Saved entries
▼▼▼

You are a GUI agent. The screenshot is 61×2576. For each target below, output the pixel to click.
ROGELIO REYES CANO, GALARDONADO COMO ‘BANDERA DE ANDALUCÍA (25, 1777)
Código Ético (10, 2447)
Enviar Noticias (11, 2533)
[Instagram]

▲▲▲

**What the exercise asks:** Please print the data above exactly as it appears.

**Answer space:**
You are a GUI agent. The screenshot is 61×2576. For each target below, output the pixel to click.
ROGELIO REYES CANO, GALARDONADO COMO ‘BANDERA DE ANDALUCÍA (25, 1777)
Código Ético (10, 2447)
Enviar Noticias (11, 2533)
[Instagram]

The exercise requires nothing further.